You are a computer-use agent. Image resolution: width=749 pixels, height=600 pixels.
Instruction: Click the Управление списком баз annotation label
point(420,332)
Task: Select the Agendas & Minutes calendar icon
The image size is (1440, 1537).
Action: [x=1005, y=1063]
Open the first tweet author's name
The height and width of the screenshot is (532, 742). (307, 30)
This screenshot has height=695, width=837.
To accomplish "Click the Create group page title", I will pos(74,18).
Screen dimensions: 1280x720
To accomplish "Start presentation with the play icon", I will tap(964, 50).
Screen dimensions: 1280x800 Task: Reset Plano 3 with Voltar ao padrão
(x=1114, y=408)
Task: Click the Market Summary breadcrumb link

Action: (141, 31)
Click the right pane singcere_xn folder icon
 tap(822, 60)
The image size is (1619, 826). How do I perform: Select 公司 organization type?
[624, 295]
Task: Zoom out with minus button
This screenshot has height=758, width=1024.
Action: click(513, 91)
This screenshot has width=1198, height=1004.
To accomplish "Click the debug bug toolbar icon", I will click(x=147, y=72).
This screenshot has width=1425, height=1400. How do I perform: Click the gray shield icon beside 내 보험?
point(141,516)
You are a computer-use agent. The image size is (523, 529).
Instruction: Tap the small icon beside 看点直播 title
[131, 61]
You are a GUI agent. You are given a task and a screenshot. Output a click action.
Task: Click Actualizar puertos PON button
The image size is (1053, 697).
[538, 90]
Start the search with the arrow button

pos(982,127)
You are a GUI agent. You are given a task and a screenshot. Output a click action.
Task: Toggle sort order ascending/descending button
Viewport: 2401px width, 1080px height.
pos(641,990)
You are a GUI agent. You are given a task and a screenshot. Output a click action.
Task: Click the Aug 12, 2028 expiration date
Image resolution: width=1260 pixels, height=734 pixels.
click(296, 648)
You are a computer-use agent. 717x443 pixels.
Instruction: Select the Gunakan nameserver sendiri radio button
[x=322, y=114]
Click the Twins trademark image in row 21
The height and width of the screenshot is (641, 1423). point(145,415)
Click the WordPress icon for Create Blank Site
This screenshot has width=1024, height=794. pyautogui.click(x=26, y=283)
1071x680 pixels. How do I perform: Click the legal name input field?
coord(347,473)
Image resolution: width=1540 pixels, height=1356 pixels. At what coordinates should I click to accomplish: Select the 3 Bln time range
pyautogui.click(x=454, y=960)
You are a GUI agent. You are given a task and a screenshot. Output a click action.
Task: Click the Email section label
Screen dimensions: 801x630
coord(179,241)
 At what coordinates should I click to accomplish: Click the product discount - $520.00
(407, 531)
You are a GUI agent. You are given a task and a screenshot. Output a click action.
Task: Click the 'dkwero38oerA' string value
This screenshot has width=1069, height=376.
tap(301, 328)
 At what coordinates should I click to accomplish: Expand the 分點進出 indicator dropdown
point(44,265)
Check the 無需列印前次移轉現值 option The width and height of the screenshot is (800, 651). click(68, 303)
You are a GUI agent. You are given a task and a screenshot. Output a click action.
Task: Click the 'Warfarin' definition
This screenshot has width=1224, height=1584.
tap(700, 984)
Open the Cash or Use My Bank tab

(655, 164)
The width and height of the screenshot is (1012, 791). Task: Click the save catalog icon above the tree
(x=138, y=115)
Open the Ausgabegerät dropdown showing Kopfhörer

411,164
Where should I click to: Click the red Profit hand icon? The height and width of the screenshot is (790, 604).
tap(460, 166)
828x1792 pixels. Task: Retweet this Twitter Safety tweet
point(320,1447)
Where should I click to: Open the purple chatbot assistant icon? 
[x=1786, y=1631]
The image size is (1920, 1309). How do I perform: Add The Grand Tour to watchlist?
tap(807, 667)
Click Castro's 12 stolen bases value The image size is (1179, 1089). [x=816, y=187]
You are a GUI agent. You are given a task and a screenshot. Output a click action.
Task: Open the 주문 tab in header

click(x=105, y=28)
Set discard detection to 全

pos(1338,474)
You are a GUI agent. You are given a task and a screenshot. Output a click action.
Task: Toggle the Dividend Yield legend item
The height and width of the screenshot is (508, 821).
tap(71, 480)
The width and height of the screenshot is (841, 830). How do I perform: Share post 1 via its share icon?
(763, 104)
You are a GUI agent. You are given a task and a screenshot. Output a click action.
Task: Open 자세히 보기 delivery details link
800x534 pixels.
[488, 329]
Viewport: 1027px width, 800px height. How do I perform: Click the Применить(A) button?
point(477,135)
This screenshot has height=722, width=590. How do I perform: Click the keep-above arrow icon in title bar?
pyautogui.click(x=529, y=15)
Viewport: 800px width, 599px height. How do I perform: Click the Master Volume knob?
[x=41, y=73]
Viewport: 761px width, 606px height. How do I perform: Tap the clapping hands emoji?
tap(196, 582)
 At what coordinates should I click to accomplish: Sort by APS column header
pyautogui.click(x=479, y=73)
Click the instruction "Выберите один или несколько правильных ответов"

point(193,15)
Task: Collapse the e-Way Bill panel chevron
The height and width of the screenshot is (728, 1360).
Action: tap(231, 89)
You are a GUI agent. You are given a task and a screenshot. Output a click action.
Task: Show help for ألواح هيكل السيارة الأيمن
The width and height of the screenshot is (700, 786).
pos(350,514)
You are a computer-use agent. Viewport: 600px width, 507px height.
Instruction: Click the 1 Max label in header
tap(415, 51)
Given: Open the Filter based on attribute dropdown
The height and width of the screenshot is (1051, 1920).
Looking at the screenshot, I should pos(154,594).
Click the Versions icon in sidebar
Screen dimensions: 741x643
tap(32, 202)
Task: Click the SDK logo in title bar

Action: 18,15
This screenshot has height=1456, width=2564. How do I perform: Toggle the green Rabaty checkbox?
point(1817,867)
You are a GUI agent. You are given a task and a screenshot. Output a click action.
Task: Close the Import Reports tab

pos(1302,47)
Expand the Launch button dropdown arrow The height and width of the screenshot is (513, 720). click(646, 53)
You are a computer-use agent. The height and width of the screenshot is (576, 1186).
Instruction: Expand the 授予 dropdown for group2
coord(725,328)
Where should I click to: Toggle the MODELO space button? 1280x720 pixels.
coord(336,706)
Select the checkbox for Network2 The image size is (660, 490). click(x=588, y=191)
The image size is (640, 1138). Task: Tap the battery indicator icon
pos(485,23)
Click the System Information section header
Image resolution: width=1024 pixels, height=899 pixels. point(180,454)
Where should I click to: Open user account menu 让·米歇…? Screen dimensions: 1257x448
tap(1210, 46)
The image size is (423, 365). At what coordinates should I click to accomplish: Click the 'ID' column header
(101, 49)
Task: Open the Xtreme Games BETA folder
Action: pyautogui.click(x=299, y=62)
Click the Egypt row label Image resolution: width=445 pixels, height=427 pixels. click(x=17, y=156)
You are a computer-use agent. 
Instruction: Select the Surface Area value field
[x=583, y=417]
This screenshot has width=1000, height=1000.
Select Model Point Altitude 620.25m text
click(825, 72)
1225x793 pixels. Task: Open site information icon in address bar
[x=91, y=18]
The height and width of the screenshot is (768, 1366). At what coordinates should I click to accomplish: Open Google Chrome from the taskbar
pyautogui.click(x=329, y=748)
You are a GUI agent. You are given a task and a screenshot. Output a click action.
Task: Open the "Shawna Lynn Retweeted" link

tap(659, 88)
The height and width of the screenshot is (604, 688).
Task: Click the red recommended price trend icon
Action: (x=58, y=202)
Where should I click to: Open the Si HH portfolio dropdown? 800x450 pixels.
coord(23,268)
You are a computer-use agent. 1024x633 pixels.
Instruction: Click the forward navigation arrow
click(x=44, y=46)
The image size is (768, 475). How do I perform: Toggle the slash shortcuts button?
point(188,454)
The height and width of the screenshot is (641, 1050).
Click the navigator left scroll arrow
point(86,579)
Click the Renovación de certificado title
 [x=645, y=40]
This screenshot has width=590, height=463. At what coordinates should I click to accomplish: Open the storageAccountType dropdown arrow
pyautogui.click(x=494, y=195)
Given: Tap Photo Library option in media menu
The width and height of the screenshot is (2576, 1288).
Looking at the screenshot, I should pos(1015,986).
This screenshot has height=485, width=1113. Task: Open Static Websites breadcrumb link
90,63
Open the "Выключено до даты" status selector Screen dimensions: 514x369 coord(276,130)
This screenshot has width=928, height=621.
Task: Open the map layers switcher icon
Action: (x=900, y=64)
····················
*ABOUT THIS TASK*. Using the entries shown above, reproduce verbatim the lines from the line bearing "This screenshot has width=1198, height=1004." to the line bearing "You are a computer-use agent. 717x443 pixels.", inclusive.

*WRITTEN SOLUTION*.
This screenshot has width=1198, height=1004.
To accomplish "Click the debug bug toolbar icon", I will click(x=147, y=72).
This screenshot has width=1425, height=1400. How do I perform: Click the gray shield icon beside 내 보험?
point(141,516)
You are a computer-use agent. The image size is (523, 529).
Instruction: Tap the small icon beside 看点直播 title
[131, 61]
You are a GUI agent. You are given a task and a screenshot. Output a click action.
Task: Click Actualizar puertos PON button
The image size is (1053, 697).
[538, 90]
Start the search with the arrow button

pos(982,127)
You are a GUI agent. You are given a task and a screenshot. Output a click action.
Task: Toggle sort order ascending/descending button
Viewport: 2401px width, 1080px height.
pos(641,990)
You are a GUI agent. You are given a task and a screenshot. Output a click action.
Task: Click the Aug 12, 2028 expiration date
Image resolution: width=1260 pixels, height=734 pixels.
click(296, 648)
You are a computer-use agent. 717x443 pixels.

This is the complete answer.